Applying Louisiana law, the appellate court reversed, holding that the district court had failed to give "proper effect to the excess policy's insuring and drop-down clauses." Pursuant to the "most straight-forward construction" of the insuring clause, the court indicated that Zurich must pay for covered losses that the primary policy would not cover because it had been exhausted by the payment of benefits. The court further held that its construction of the insuring clause was reinforced by the language of the drop-down clause, which obligated Zurich "in the event of exhaustion, [to] continue in force as primary insurance excess of the retention applicable in the Primary Policy." Accordingly, in the view of the appellate court, Zurich's duty to pay was triggered by a single condition: the exhaustion of the underlying primary policy by actual payment of benefits.
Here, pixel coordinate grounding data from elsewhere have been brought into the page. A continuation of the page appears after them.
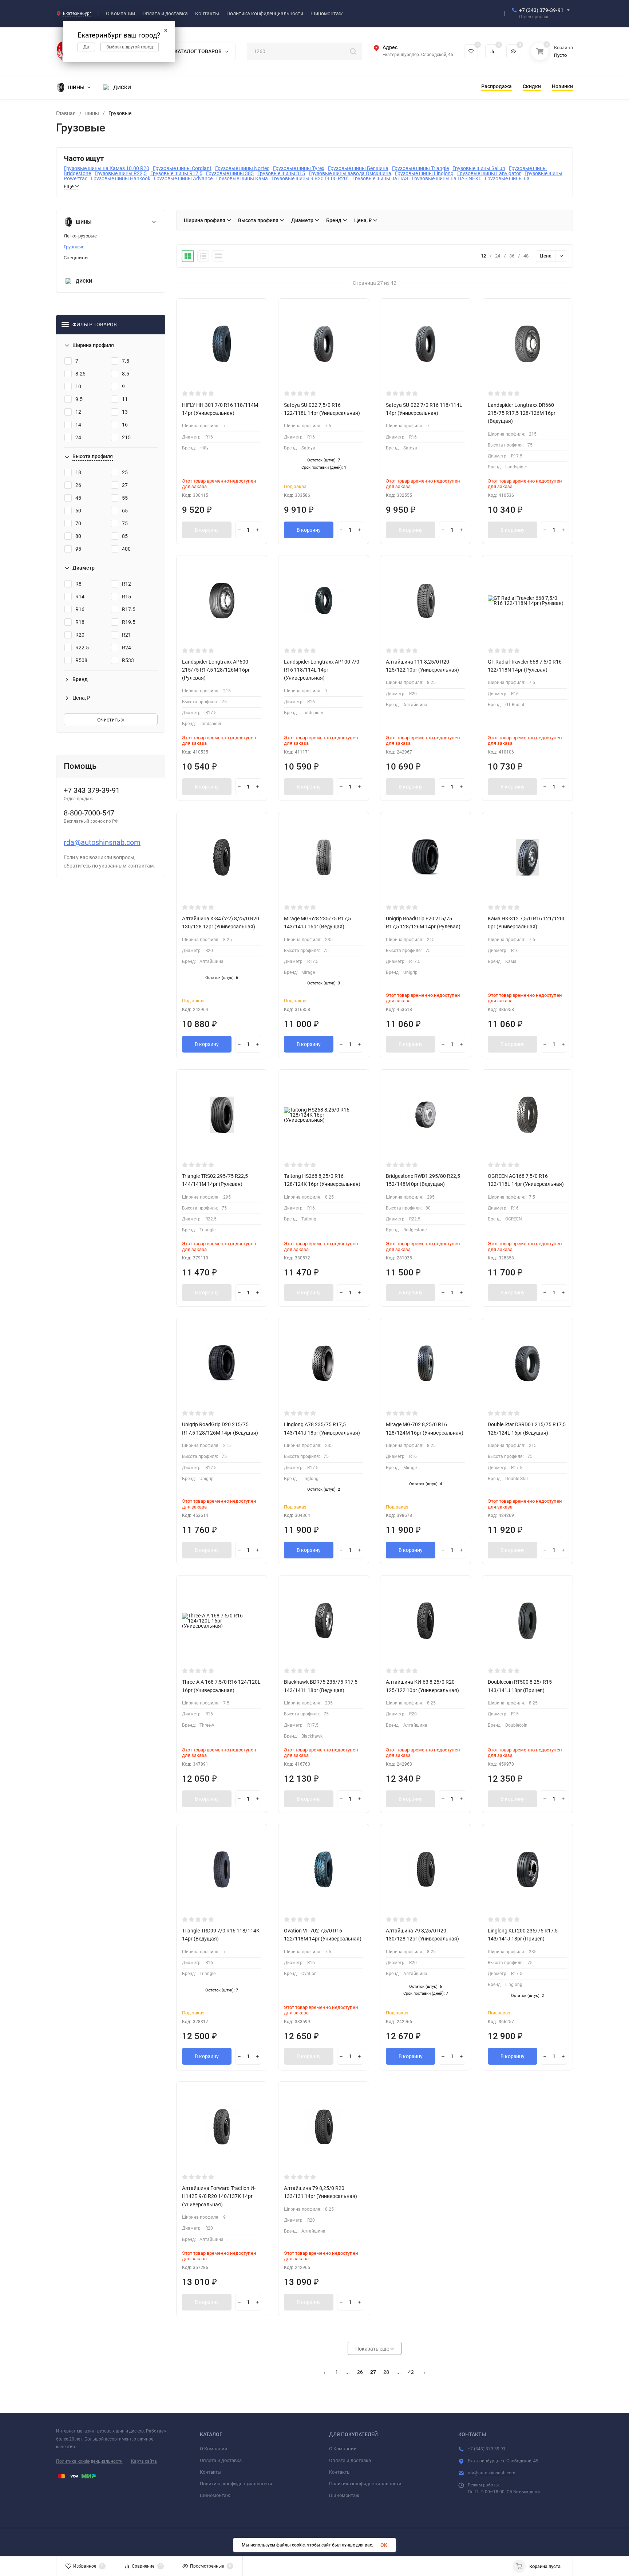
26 (78, 485)
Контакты (210, 2472)
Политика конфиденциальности (89, 2461)
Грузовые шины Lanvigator (489, 173)
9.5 (79, 399)
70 (78, 523)
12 (78, 412)
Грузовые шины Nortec (242, 168)
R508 (81, 660)
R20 (79, 635)
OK (383, 2545)
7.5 (125, 361)
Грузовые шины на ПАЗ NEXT (446, 178)
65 (125, 511)
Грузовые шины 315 (281, 173)
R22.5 (82, 647)
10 (78, 386)
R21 (126, 635)
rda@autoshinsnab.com (102, 842)
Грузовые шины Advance (183, 178)
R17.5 (128, 609)
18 (78, 472)
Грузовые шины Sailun (478, 168)
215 (126, 437)
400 (126, 549)
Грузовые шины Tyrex (298, 168)
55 (125, 498)
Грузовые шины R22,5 (121, 173)
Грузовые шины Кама (242, 178)
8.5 (125, 374)
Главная (66, 113)
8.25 (80, 374)
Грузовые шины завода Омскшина (350, 173)
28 (386, 2372)
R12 (126, 584)
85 (125, 536)
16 (125, 425)
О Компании (214, 2448)
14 (78, 425)
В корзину (207, 530)
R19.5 (128, 622)
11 (125, 399)
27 (125, 485)
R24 (126, 647)
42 (411, 2372)
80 (78, 536)
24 (78, 437)
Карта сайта (144, 2461)
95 (78, 549)
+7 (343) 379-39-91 (541, 10)
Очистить (109, 720)
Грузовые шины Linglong (424, 173)
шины (92, 113)
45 (78, 498)
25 (125, 472)
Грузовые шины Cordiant (182, 168)
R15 (126, 596)
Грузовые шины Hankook (120, 178)
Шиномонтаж (215, 2495)
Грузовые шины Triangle (420, 168)
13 (125, 412)
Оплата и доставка (221, 2460)
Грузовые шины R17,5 (176, 173)
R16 (79, 609)
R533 (128, 660)
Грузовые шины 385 (230, 173)
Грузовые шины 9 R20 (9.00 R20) (310, 178)
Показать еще (372, 2349)
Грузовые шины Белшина (358, 168)
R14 (79, 596)
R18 (79, 622)
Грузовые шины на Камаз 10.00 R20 (106, 168)
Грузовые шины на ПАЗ (380, 178)
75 (125, 523)
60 (78, 511)
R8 (78, 584)
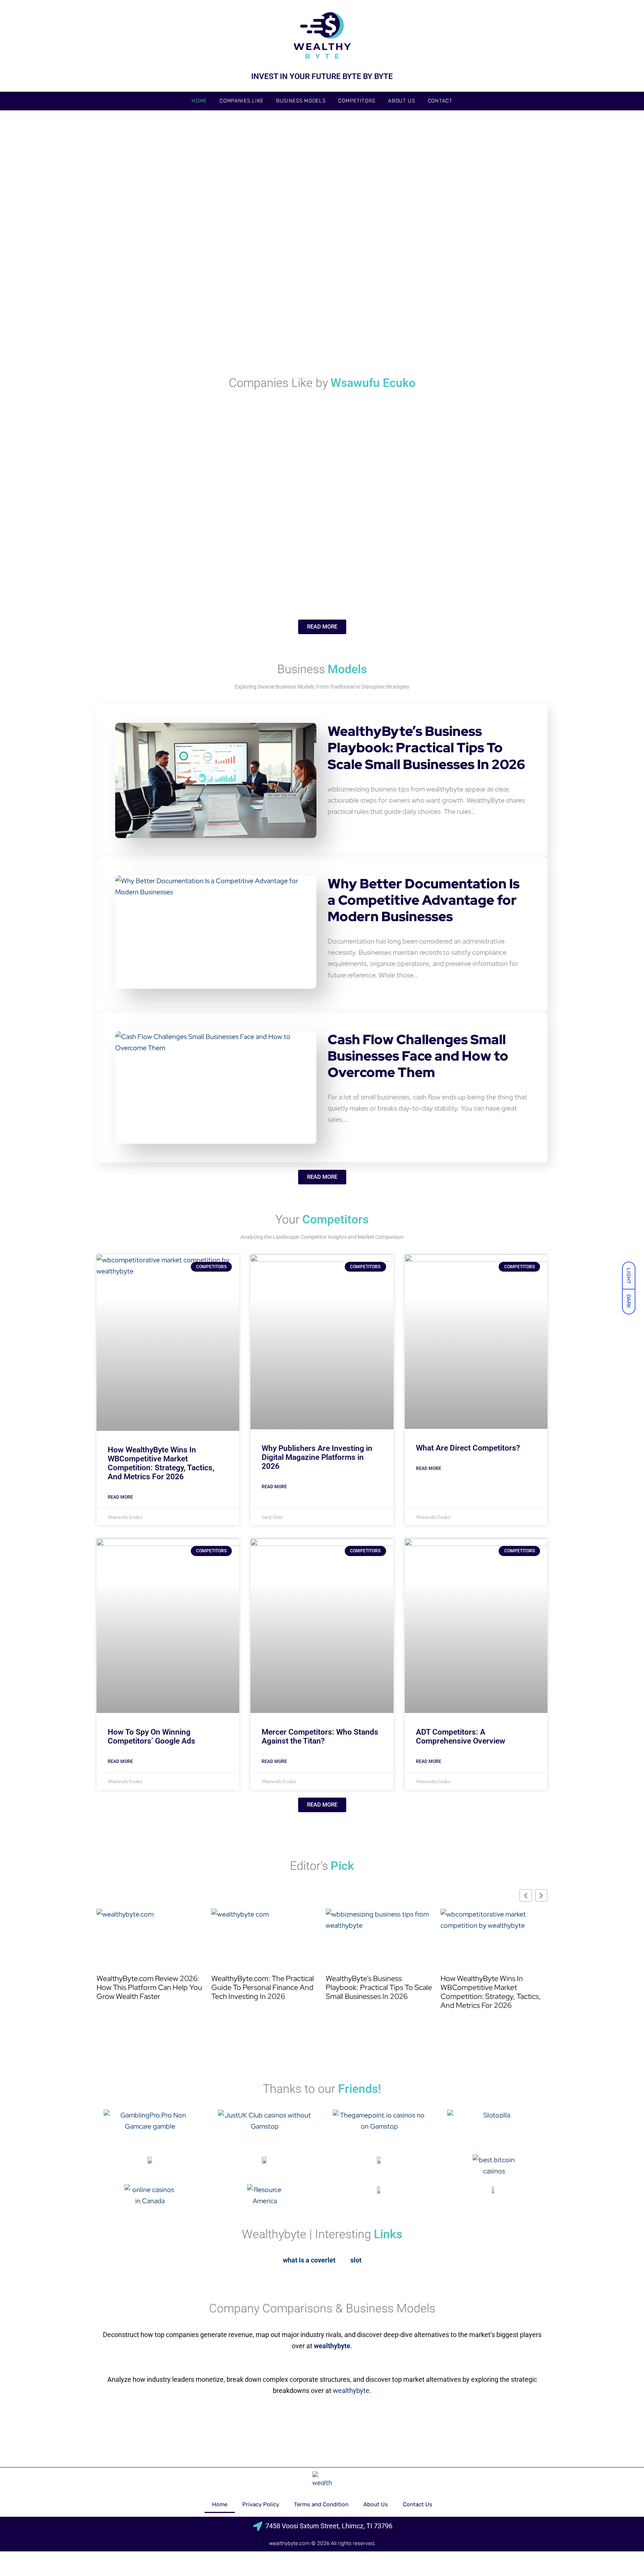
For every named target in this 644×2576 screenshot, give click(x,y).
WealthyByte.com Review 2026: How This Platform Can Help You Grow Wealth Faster (149, 1987)
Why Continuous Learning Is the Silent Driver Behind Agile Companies (466, 572)
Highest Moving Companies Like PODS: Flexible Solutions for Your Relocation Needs (469, 475)
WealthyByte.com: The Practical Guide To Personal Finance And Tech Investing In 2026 (262, 1987)
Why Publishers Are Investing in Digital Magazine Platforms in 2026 (317, 1457)
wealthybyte (351, 2390)
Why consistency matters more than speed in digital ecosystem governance (474, 326)
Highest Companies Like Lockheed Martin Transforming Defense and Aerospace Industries (171, 572)
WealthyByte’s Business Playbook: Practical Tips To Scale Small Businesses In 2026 (426, 747)
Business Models (301, 101)
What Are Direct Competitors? (468, 1447)
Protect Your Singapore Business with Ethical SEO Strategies (318, 331)
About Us (401, 101)
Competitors (356, 101)
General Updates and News (131, 219)
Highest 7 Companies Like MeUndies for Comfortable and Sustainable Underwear (325, 572)
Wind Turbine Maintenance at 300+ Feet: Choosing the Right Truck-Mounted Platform (473, 228)
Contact (440, 101)
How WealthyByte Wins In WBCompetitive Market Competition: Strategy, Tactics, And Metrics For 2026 (161, 1463)
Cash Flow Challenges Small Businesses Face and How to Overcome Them (418, 1055)
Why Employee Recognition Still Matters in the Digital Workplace (165, 331)
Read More (120, 1497)
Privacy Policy (260, 2504)
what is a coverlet (309, 2260)
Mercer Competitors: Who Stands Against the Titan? (320, 1736)
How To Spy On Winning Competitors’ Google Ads (151, 1736)
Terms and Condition (321, 2504)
Because there was nothing in the plain language of the excess policy stating that Zurich was only bound to pay for losses exceeding $1 million which were incurred during the period of its policy, Zurich was liable "as primary insurer" for the entire $1.6 million in unreimbursed losses.
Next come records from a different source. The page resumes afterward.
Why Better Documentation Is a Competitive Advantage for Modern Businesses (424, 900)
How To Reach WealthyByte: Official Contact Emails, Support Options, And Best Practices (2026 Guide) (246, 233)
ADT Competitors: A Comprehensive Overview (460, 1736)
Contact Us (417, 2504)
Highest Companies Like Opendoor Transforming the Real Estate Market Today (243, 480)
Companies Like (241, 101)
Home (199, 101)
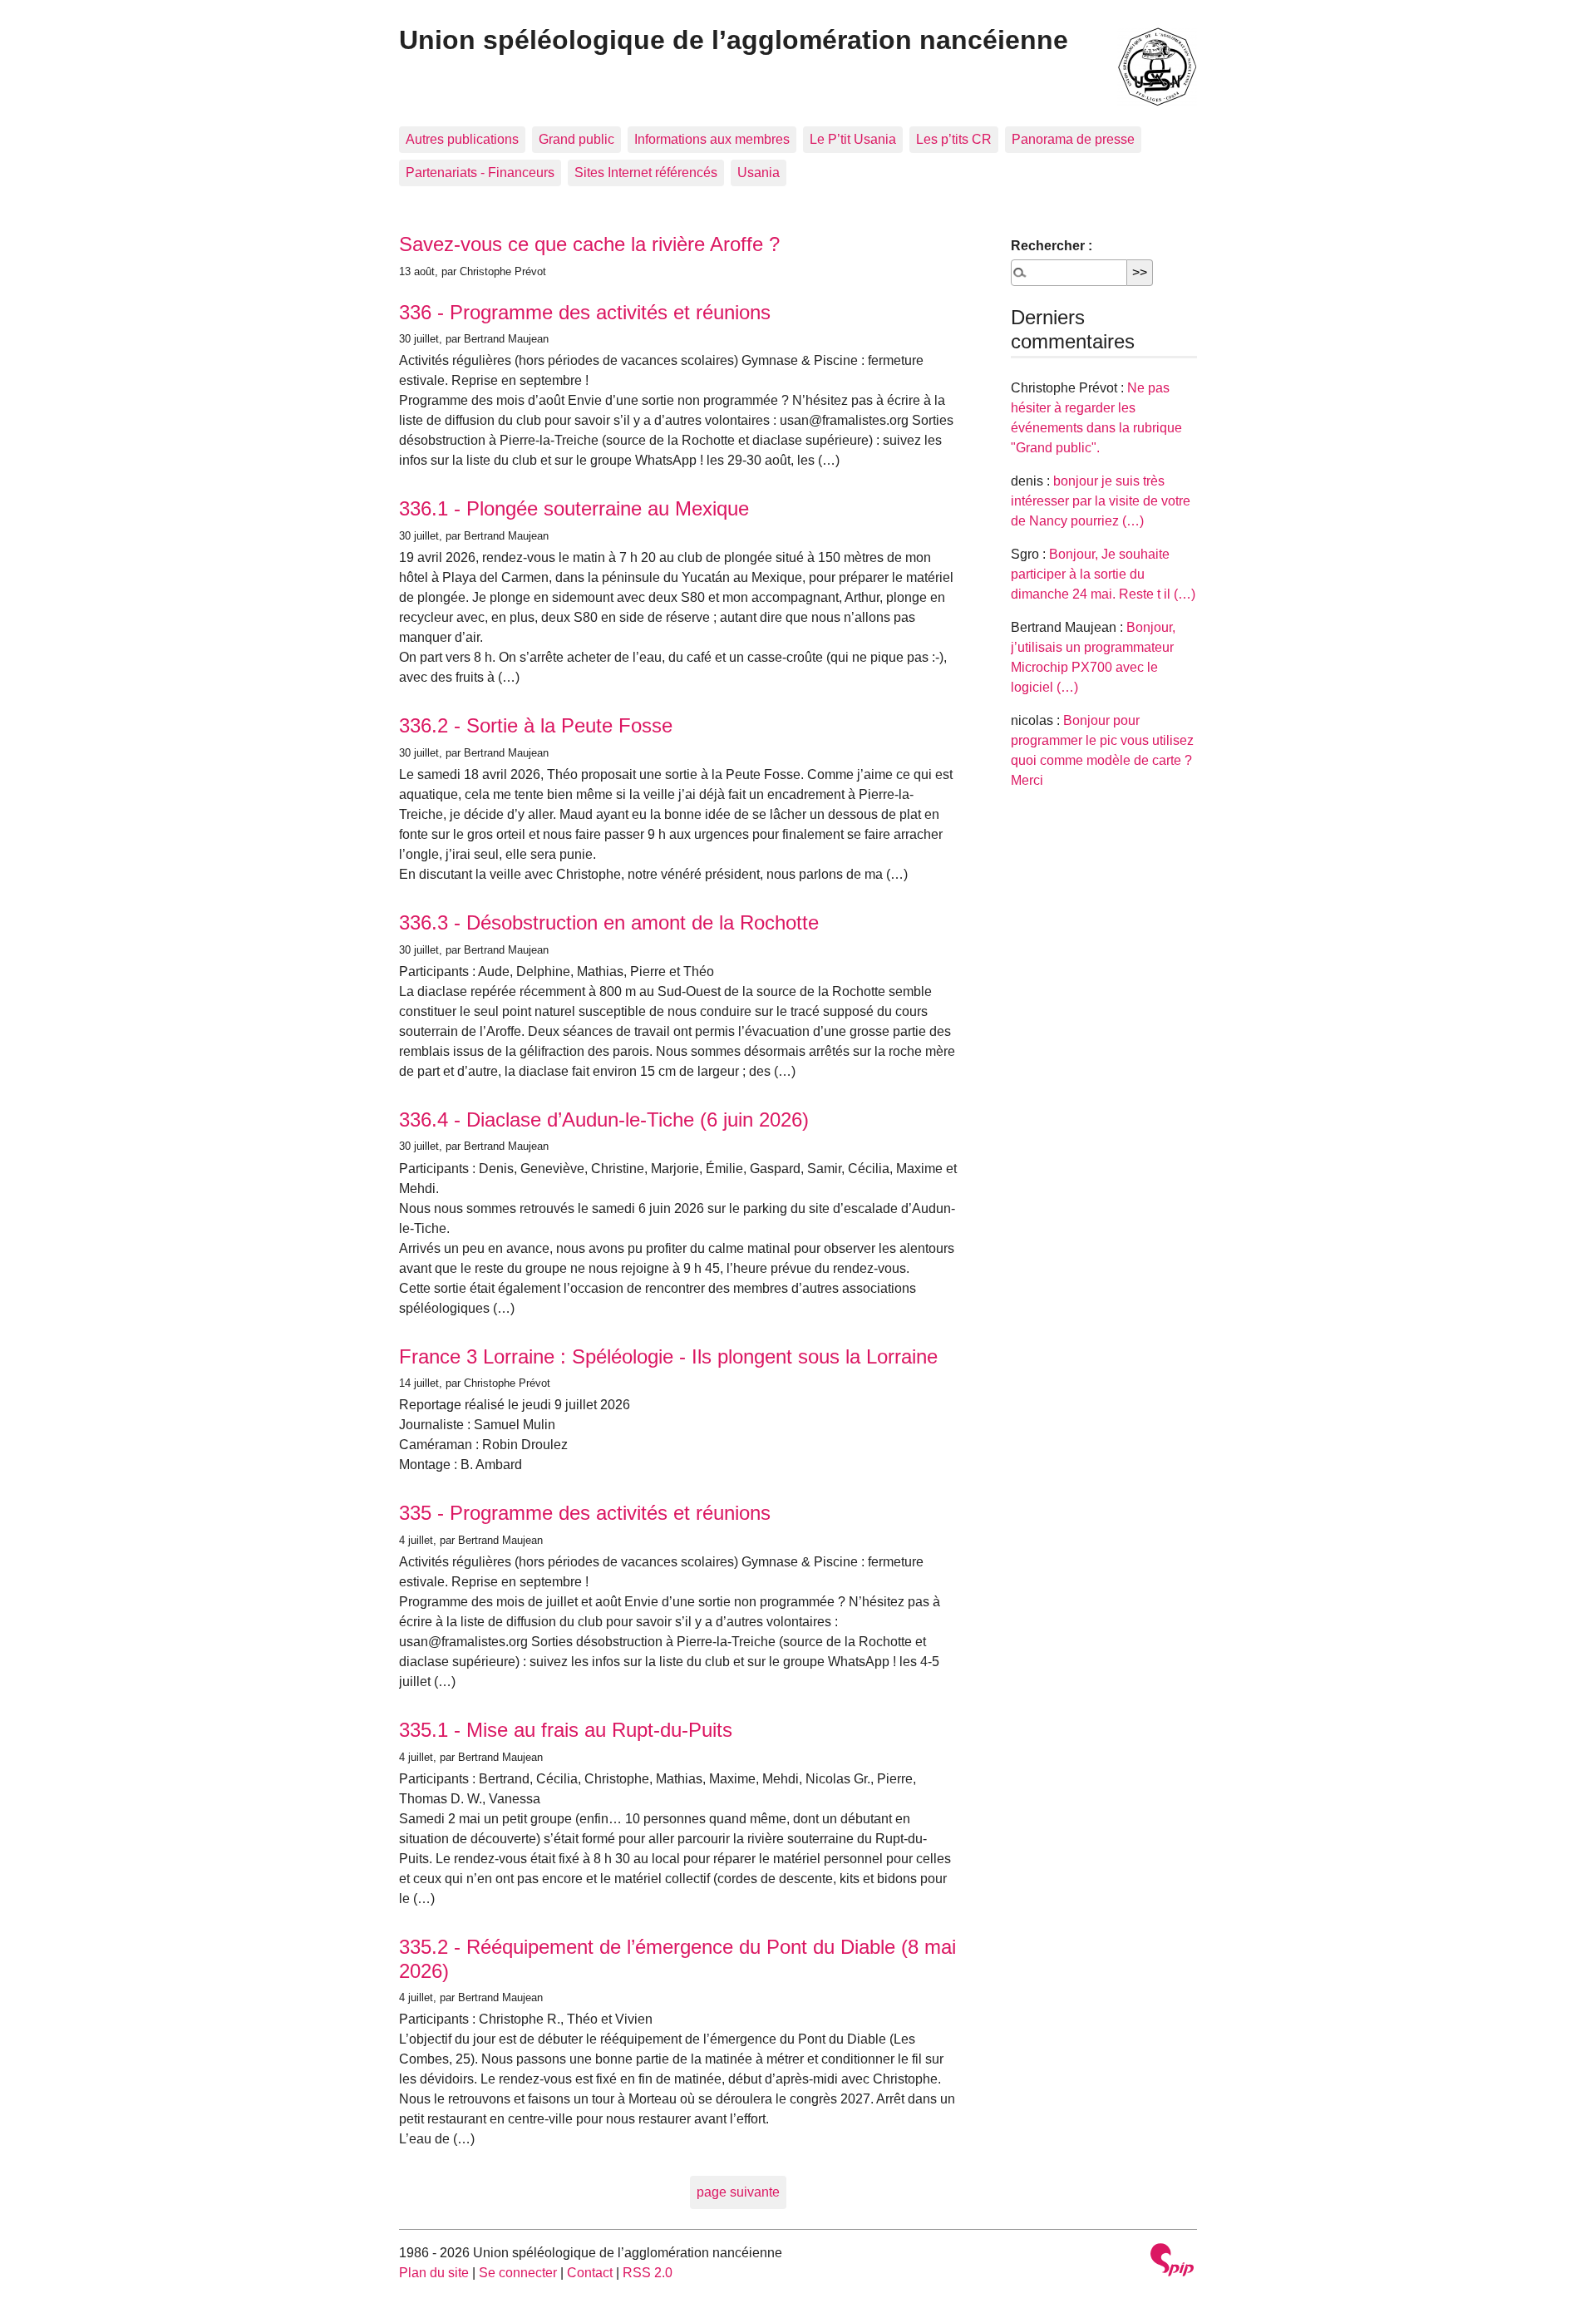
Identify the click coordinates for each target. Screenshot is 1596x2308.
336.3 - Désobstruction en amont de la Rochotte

Termination of Coverage: Citing an undeveloped factual record, the court in Akins Food, Inc. v. American and Foreign Insurance Co., No. C04-2195JLR, 2005 WL 2090678 (W.D. Wash. Aug. 30, 2005), refused to grant summary judgment in the insurer's favor, even though the insured's bookkeeper received an employment application disclosing an employee's prior conviction for grand theft auto prior to a theft-related loss. Discussing whether the insured had "discovered" the existence of this prior dishonest act prior to the loss, the court found that the term "discovery" was ambiguous since it was susceptible to two different – albeit reasonable – interpretations: (1) "discovery" requires actual knowledge by the insured; or (2) "discovery" requires only constructive knowledge by the insured.
Construing the term against the insurer, the Akins court held that, to exclude coverage, "at least one of the specified … officials in the insurance agreement (i.e., partner, member, manager) must have had actual knowledge of [the] prior theft or dishonest act." Id. at *3. Placing the burden of proof upon the insurer, the court rejected the argument that the bookkeeper's alleged knowledge was sufficient to charge the insured with actual knowledge. The bookkeeper (ironically named "Heist") appeared to have performed "more of a ministerial role in accepting applications," and the record was "devoid of information relating to Heist's responsibilities regarding the processing of employment applications, regarding the processing of employment applications, her actual knowledge of [the] prior conviction, or any delegation of authority."
Thus, despite the fact that the "discovery" language discussed in Akins is often contained in the "conditions" section of the policy (and therefore would be an issue upon which the insured traditionally bears the burden of proof), an insurer wishing to prevail upon this issue would be well advised to: (1) proceed as if it bears the burden of proof, even though it likely will not concede this point; and (2) discover sufficient evidence establishing that a person with an appropriate level of authority (or a person who was explicitly delegated such authority) actually acquired knowledge regarding the prior act in question.